LAUSR

To explore a new way of utilizing lignin and deepen the understanding of mechanism of two-step pyrolysis (TSP) of biomass, the effects of the first step pyrolysis temperature (T1) and residence time (RT1) on TSP of lignin were studied by using pyrolysis gas chromatography/mass spectrometry (Py-GC/MS). TSP of lignin was also compared with one-step pyrolysis (OSP) of lignin. The results indicated that higher pyrolysis temperature promoted the break of ether linkage among the structural elements of lignin and the removal of side chains.
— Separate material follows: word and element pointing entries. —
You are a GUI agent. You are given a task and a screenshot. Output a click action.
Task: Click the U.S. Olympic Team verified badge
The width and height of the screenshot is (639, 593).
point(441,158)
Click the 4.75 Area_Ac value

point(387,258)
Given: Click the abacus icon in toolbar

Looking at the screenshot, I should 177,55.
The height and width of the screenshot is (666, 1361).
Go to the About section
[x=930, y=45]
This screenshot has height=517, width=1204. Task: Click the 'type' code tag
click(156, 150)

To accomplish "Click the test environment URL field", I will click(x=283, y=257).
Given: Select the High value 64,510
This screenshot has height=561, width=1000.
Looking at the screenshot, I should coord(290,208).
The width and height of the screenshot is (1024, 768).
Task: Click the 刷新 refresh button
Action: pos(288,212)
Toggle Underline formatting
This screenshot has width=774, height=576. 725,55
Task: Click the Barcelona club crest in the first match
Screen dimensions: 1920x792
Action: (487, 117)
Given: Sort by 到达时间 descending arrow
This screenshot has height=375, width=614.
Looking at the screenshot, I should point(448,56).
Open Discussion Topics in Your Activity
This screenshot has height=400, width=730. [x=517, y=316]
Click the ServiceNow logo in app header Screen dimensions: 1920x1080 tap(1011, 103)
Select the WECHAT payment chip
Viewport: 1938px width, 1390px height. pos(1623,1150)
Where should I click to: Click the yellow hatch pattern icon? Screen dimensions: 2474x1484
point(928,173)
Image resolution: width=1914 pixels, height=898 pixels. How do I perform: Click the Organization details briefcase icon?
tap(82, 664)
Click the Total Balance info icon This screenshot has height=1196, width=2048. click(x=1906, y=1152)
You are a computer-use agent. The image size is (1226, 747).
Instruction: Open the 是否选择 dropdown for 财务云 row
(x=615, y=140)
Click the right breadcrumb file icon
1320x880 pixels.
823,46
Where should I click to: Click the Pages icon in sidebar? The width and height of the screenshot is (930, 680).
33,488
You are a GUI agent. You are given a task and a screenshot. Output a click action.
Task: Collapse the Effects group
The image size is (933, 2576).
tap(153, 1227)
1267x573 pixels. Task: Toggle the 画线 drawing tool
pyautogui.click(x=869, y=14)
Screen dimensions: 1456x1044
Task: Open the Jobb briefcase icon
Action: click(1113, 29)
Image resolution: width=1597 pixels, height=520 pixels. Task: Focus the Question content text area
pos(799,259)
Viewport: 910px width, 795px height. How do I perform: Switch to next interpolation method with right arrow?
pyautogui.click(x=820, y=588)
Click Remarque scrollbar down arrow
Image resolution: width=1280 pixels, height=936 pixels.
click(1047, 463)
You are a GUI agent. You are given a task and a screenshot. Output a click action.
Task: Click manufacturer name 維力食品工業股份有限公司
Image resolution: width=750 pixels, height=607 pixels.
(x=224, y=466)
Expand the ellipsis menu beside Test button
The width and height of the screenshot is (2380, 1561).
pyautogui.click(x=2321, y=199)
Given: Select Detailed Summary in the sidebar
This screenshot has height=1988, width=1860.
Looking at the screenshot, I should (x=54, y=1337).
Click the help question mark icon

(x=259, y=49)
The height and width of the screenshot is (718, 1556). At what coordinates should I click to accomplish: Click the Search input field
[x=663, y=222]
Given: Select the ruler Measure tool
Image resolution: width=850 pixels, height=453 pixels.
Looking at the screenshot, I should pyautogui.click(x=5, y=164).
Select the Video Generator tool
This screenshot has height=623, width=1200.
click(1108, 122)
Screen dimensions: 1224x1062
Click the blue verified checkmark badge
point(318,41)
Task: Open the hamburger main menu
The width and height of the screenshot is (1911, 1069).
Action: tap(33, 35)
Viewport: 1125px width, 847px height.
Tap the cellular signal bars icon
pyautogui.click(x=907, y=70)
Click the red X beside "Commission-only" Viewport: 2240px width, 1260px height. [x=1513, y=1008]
With T1 increasing, the contents of monophenols (MPs), catechols (CPs), monocyclic aromatic hydrocarbons (MAHs), and polycyclic aromatic hydrocarbons (PAHs) increased in the first step, while the contents of methoxyphenols with double bond in the side-chain (MPBSs) and methoxyphenols with no double bond in the side-chain (MPSs) increased firstly and then decreased. In the second step, with T1 increasing the contents of MPs and CPs increased firstly and then decreased, the contents of MAHs and PAHs increased significantly, and the contents of MPBSs and MPSs decreased. Higher T1 increased the yields of the most identified compounds of the first step, but decreased the yields of MPs, CPs, MPBSs, and MPSs in the second step. RT1 had great effects on the pyrolysis behaviors and product distribution of TSP of lignin, and the content of MAHs and PAHs in the second step increased significantly with RT1 increasing. Compared with OSP, the yields of MAHs and PAHs could increase in the second step. TSP of lignin could improve the selectivity of value-added chemicals remarkably, such as guaiacol, vanillin, acetovanillone in the first step, and the selectivity of benzene, toluene, m-xylene, phenol, o-cresol, and p-cresol in the second step.